▶ WHAT NEEDS TO BE DONE: Find the string "color" in the records. Copy each line that has it.

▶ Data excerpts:
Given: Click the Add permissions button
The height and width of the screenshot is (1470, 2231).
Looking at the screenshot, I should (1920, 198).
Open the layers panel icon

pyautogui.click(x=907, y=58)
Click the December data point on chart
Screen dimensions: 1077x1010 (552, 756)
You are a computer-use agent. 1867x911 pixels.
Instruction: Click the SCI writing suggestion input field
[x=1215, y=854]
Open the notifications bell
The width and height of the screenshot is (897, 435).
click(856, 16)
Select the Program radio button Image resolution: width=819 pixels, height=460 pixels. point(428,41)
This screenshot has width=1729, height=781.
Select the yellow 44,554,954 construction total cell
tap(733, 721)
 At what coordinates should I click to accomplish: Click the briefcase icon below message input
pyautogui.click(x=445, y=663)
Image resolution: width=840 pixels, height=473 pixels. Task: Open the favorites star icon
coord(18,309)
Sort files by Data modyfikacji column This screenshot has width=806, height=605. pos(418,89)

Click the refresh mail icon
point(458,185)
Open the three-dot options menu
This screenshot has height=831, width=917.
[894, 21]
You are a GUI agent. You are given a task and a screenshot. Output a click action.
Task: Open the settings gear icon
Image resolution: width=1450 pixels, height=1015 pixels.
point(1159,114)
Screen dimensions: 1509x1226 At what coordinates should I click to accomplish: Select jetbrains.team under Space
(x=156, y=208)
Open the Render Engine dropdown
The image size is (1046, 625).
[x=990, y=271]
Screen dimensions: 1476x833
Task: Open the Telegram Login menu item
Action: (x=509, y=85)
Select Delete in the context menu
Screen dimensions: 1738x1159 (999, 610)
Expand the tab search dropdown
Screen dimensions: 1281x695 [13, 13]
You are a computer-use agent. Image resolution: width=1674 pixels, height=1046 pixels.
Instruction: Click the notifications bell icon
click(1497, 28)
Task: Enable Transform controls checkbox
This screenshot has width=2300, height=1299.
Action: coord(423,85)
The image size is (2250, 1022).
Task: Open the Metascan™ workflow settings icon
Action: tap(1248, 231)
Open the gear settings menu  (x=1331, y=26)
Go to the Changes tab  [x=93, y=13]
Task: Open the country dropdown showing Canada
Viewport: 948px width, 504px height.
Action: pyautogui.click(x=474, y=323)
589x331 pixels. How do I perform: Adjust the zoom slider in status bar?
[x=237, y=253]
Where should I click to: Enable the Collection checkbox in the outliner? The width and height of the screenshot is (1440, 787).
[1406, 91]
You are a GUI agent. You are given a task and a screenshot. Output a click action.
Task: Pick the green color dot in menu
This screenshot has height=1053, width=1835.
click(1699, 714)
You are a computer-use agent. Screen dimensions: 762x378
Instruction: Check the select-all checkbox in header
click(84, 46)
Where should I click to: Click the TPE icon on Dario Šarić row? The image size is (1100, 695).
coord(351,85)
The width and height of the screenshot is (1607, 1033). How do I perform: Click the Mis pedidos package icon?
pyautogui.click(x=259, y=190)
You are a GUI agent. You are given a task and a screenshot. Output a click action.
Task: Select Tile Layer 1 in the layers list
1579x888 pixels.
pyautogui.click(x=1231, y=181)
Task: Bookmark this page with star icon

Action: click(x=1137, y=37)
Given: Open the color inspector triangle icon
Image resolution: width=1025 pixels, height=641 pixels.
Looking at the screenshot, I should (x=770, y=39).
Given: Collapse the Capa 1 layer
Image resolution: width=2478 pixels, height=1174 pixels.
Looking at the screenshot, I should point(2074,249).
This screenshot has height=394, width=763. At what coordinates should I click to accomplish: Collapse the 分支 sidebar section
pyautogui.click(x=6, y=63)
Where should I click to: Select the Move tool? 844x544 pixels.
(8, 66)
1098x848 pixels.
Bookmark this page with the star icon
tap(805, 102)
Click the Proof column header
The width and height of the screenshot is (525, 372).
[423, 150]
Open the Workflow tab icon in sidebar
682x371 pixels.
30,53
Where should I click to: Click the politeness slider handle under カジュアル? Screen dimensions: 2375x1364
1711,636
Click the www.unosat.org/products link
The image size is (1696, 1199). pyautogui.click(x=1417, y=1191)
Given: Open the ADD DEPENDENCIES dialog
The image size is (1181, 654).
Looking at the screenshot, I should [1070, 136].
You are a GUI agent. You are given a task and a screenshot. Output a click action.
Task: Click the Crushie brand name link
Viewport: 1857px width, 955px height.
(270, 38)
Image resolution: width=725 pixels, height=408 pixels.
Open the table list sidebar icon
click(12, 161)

▶ ANSWER BELOW:
Task: Pick the green color dot in menu
Given: Open the color inspector triangle icon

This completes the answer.